TASK 1
Reproduce the part of the Export-Import Bank article starting with "Shortly before the" and going on through "the president’s desk.".
TASK 2
In the Export-Import Bank article, to what amount would H.R. 4863 increase the bank's lending authority?

DOCUMENT PASSAGE
************

November 18, 2019 by Dan McCue
Export-Import Bank of the United States. (Photo by Dan McCue)

WASHINGTON – The House voted on Friday to renew the charter of the Export-Import Bank, the U.S. agency that provides loans and other help to foreign buyers of U.S. exports, despite opposition from Republican lawmakers.

Despite the bank having historically enjoyed strong bipartisan support, only 13 Republican House members joined Democrats in endorsing the measure.

The most recent authorization of the bank expired at the end of September with the close of the government’s fiscal year, but was temporarily renewed via a stopgap spending bill through Dec. 20.

Shortly before the vote, Senate Majority Leader Mitch McConnell said the Senate would not pass the House bill, preferring to maintain funding for the bank through a larger government spending bill.

The White House has also said that should the Senate take up the measure, it would be vetoed when it reached the president’s desk.

The measure passed in the House, H.R. 4863, would reauthorize the bank for ten years, increases its lending authority to $175 billion, and create procedures to avoid a lapse in the Board’s quorum.

************

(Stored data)
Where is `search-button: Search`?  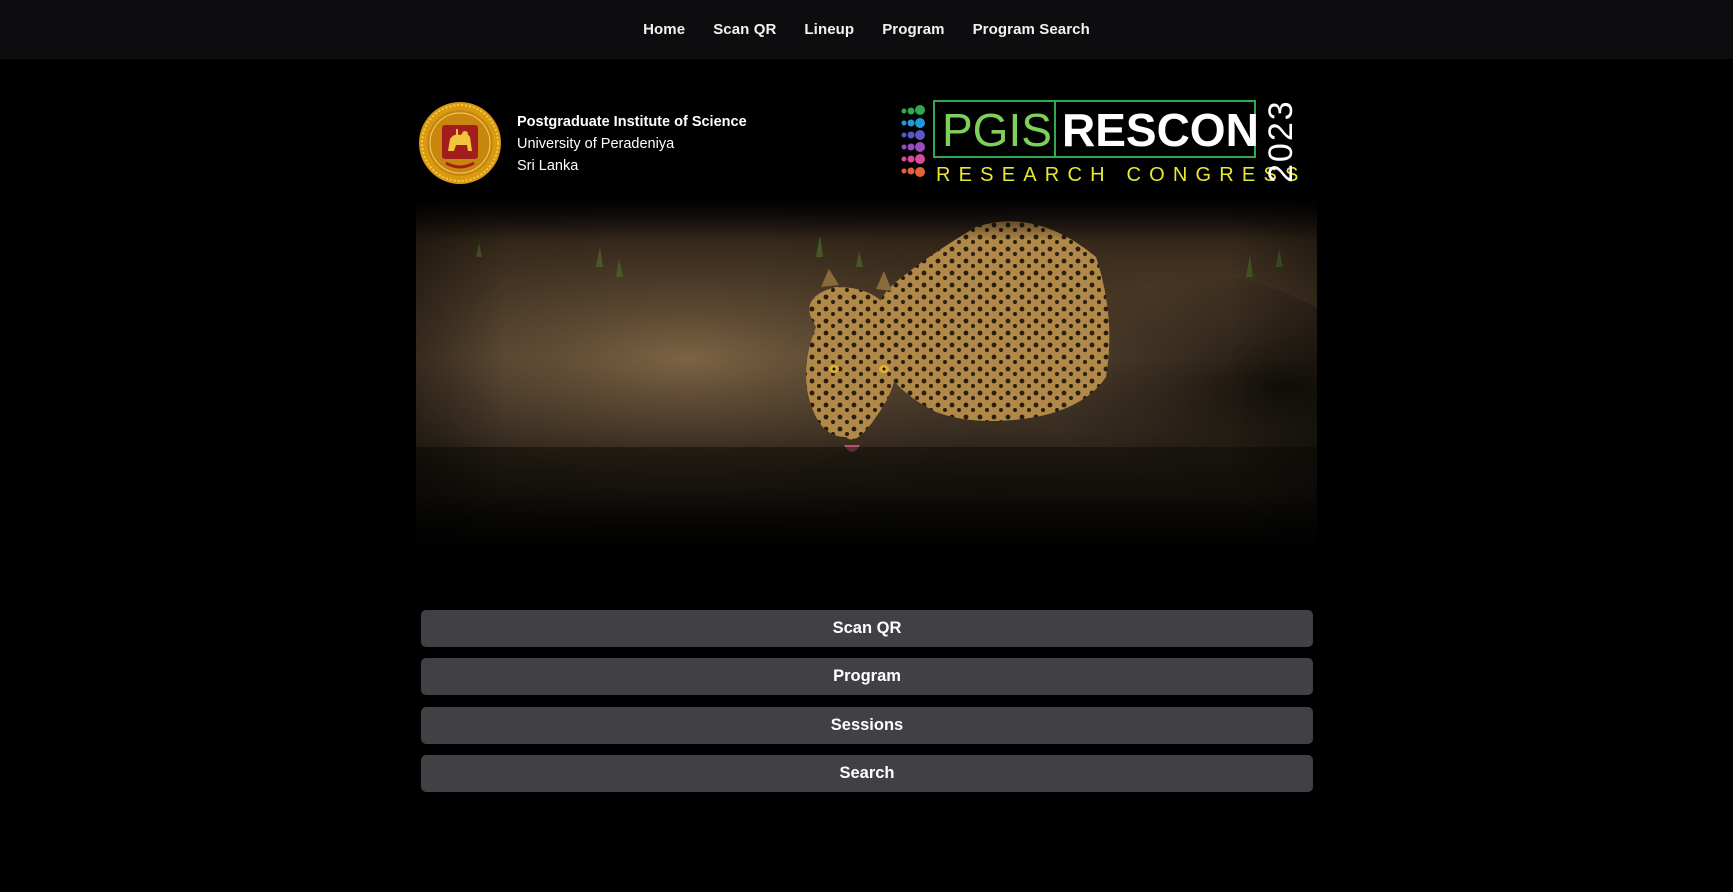 search-button: Search is located at coordinates (867, 773).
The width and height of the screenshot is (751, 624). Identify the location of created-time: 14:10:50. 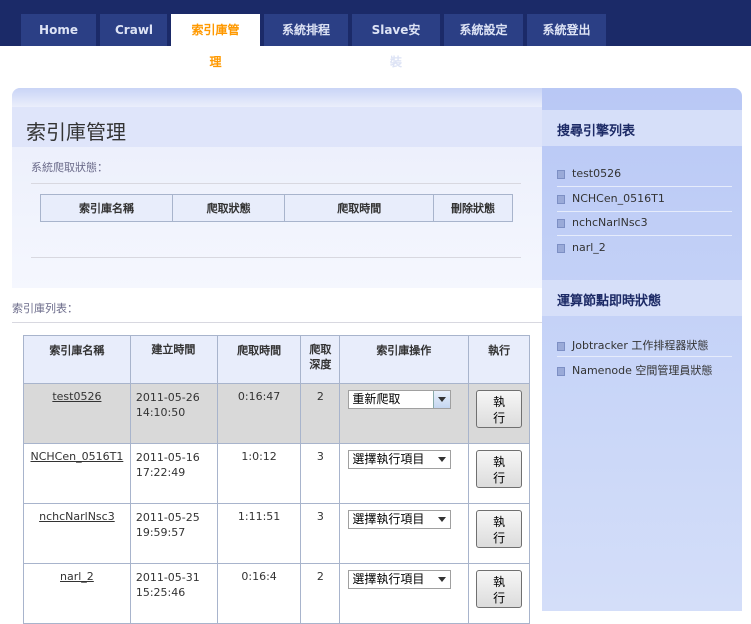
(160, 412).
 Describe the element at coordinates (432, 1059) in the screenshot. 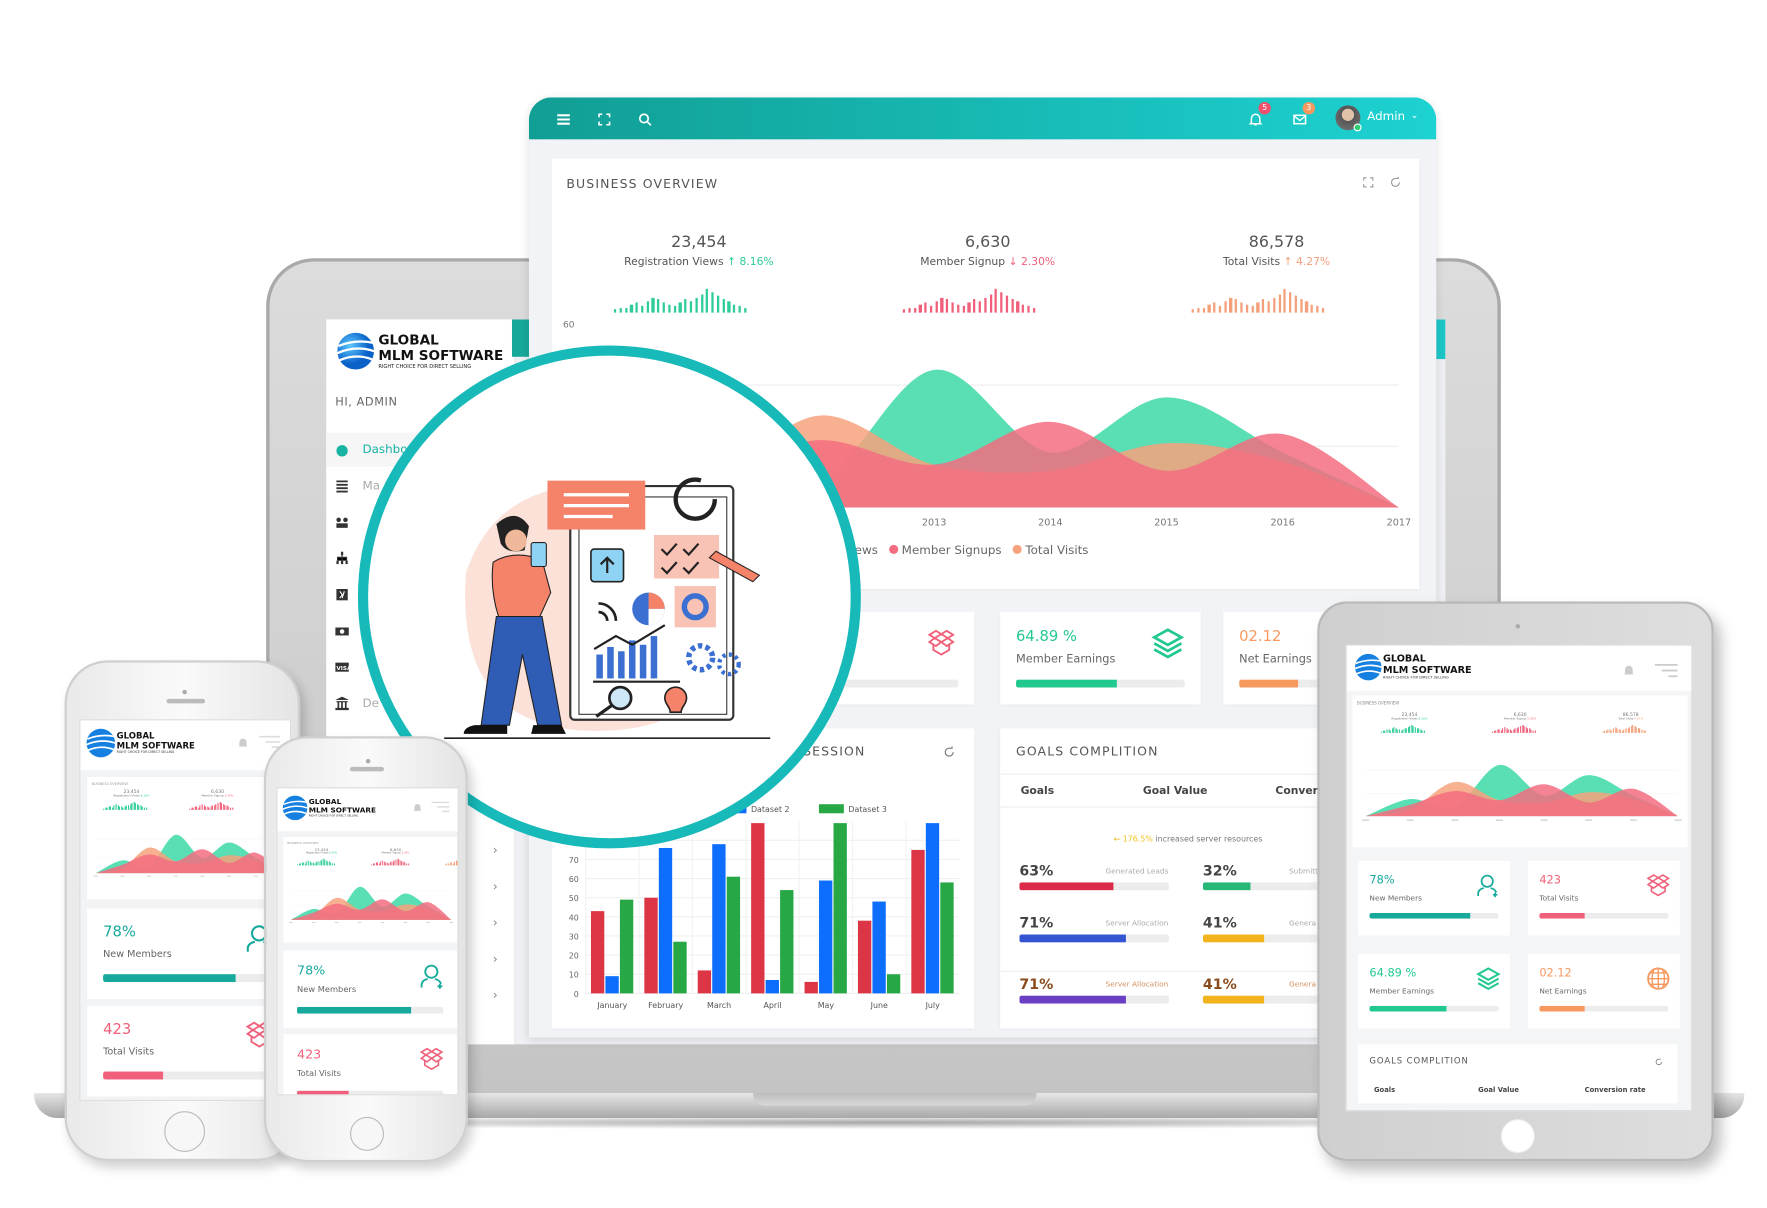

I see `box-icon` at that location.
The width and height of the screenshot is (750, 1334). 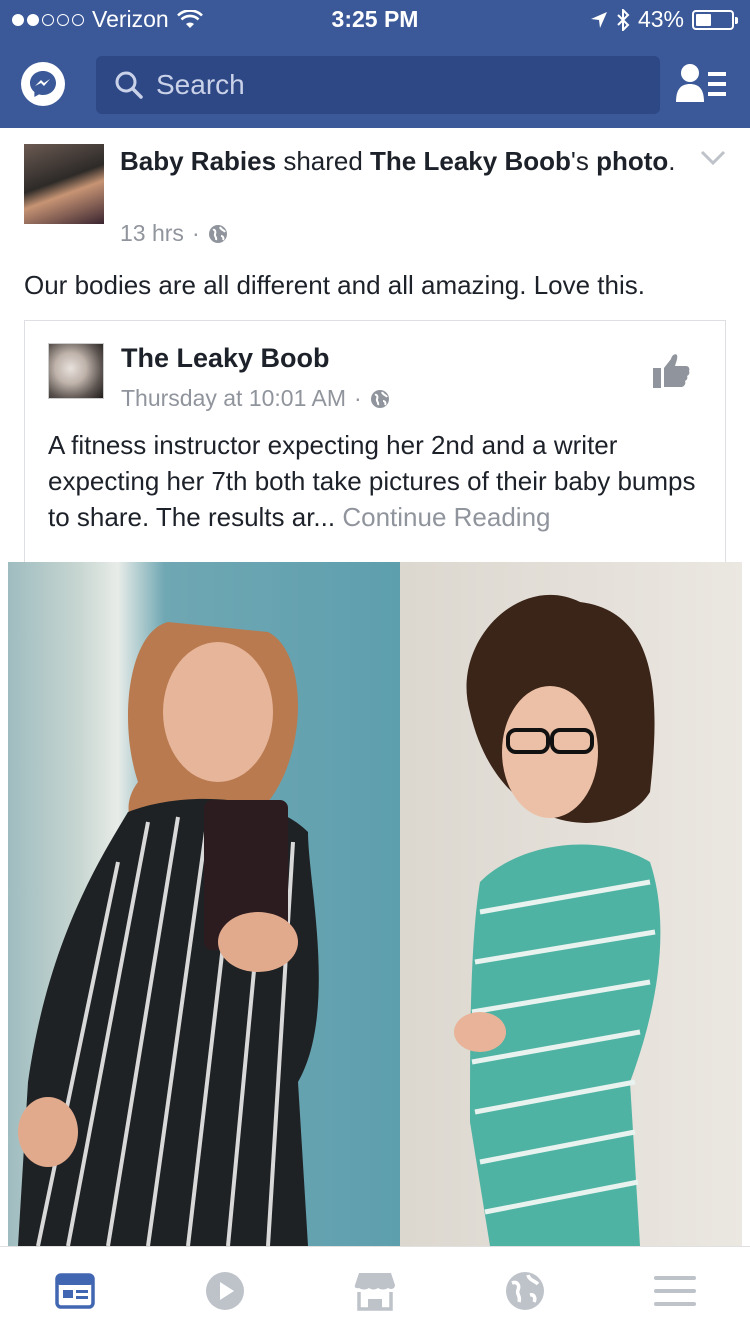 I want to click on marketplace-icon, so click(x=374, y=1292).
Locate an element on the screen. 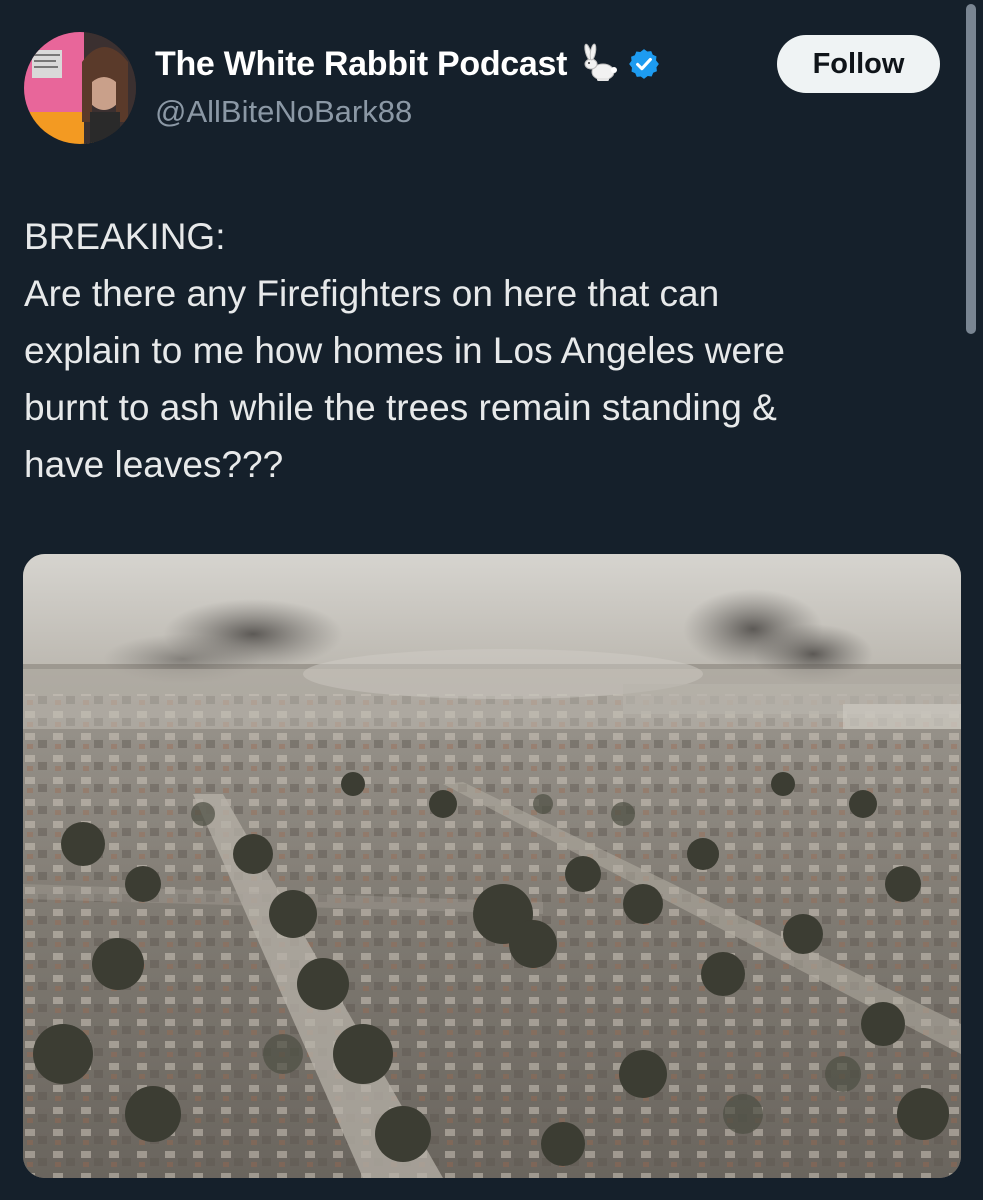 This screenshot has width=983, height=1200. tweet-line: BREAKING: is located at coordinates (125, 236).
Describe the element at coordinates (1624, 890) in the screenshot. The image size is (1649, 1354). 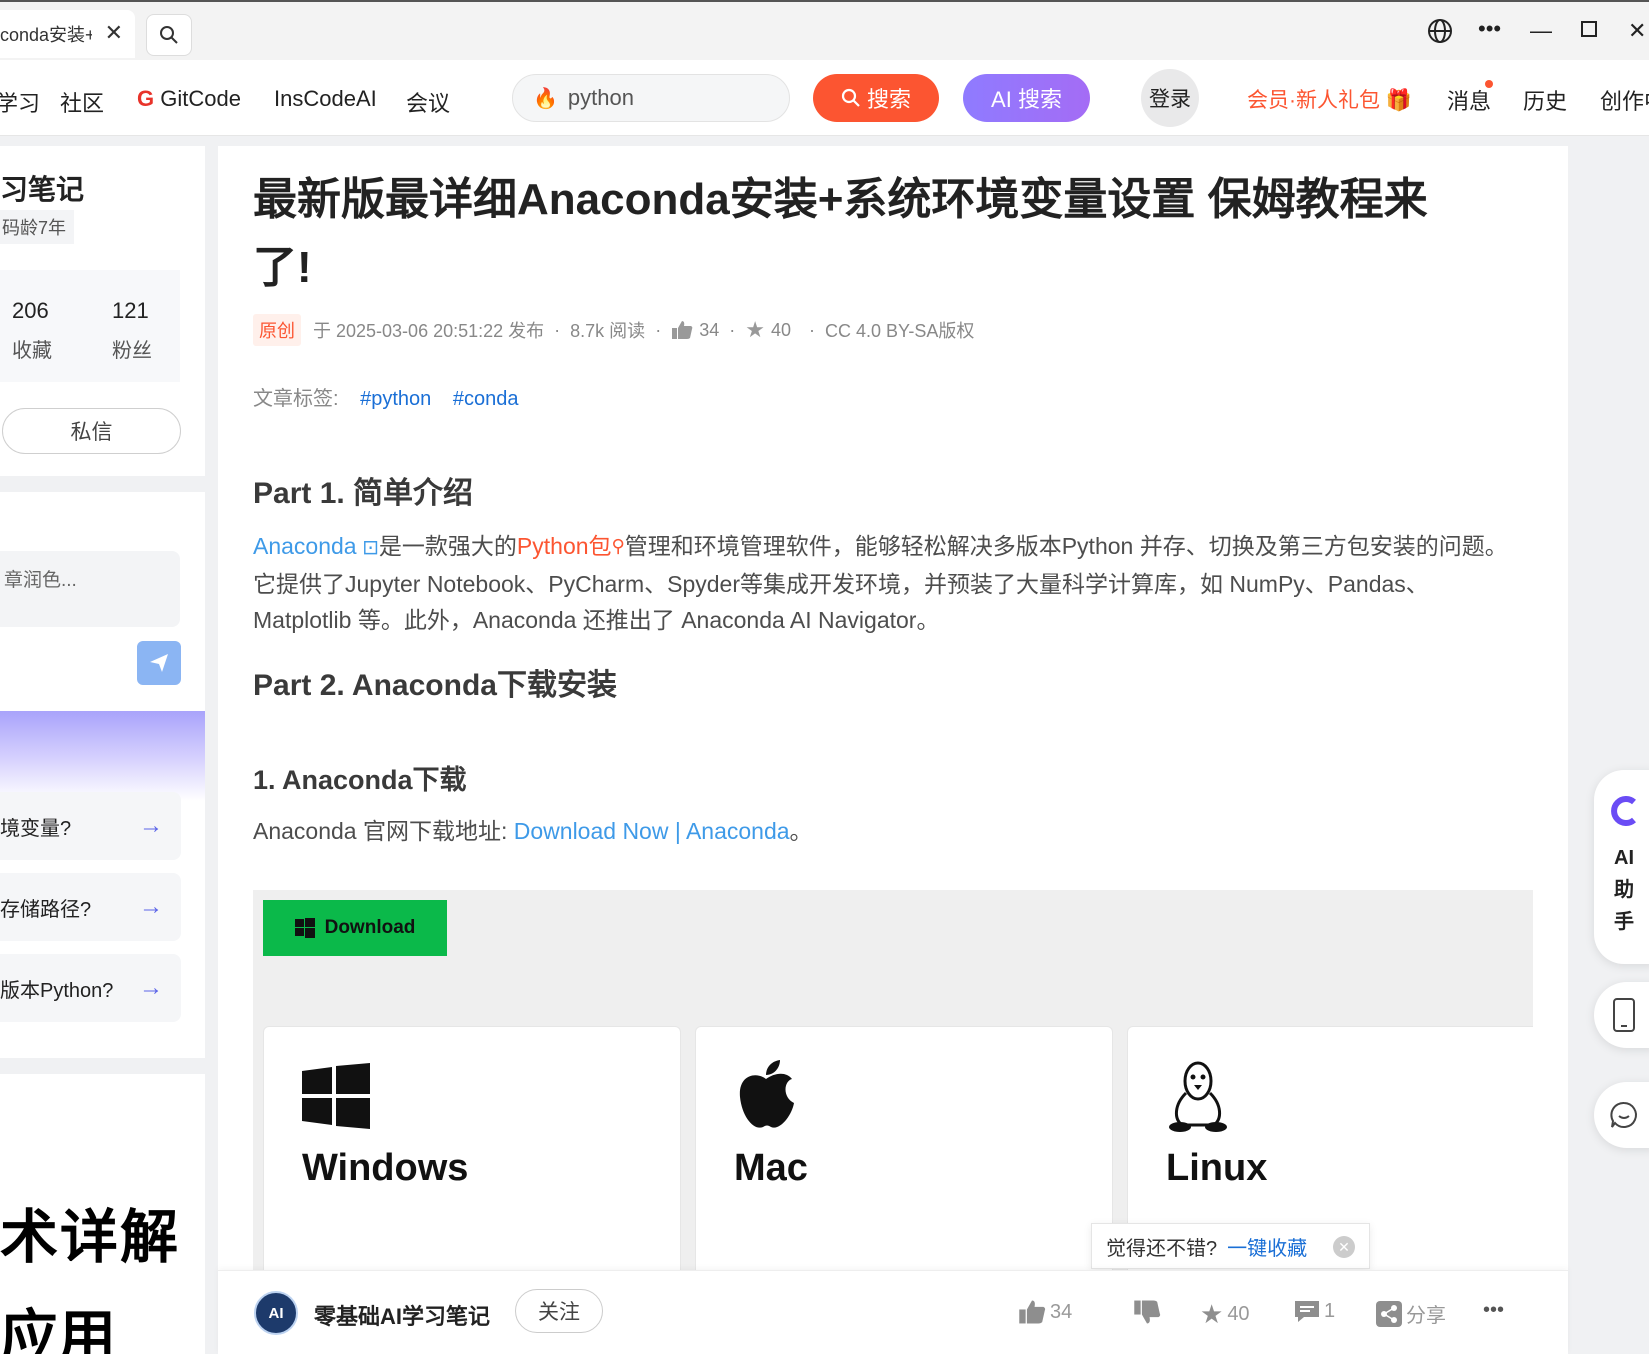
I see `ai-assistant-label: AI助手` at that location.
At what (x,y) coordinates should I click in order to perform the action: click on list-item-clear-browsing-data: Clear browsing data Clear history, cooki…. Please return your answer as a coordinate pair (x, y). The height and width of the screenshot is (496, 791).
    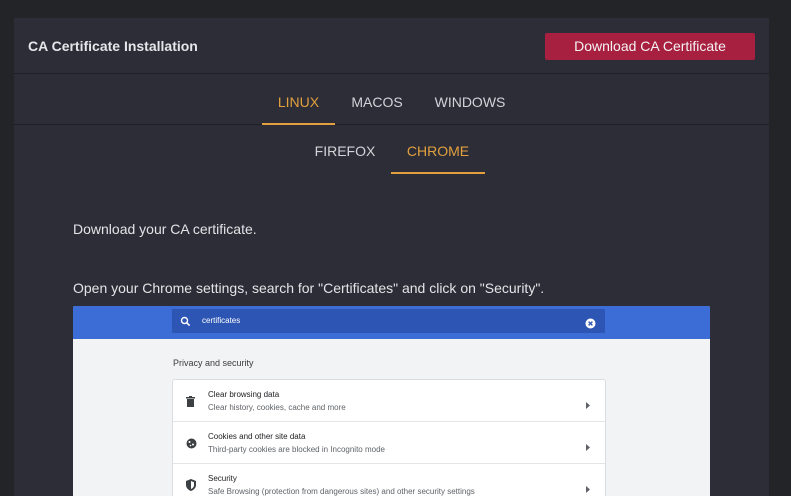
    Looking at the image, I should click on (389, 400).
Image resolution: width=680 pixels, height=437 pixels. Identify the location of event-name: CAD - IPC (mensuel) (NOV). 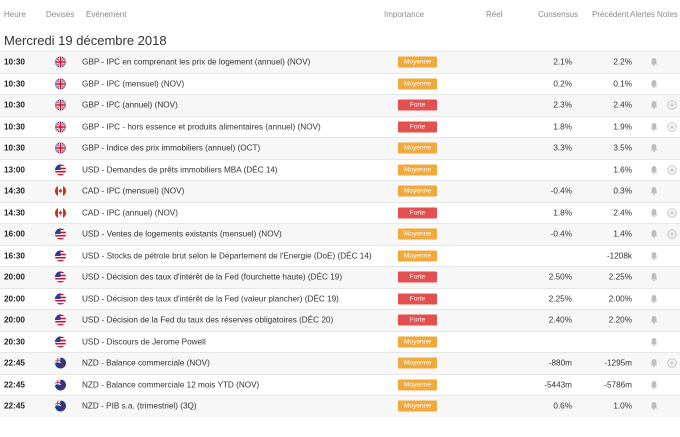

************

WRITTEN REPLY 1
Shortly before the vote, Senate Majority Leader Mitch McConnell said the Senate would not pass the House bill, preferring to maintain funding for the bank through a larger government spending bill.

The White House has also said that should the Senate take up the measure, it would be vetoed when it reached the president’s desk.

WRITTEN REPLY 2
$175 billion.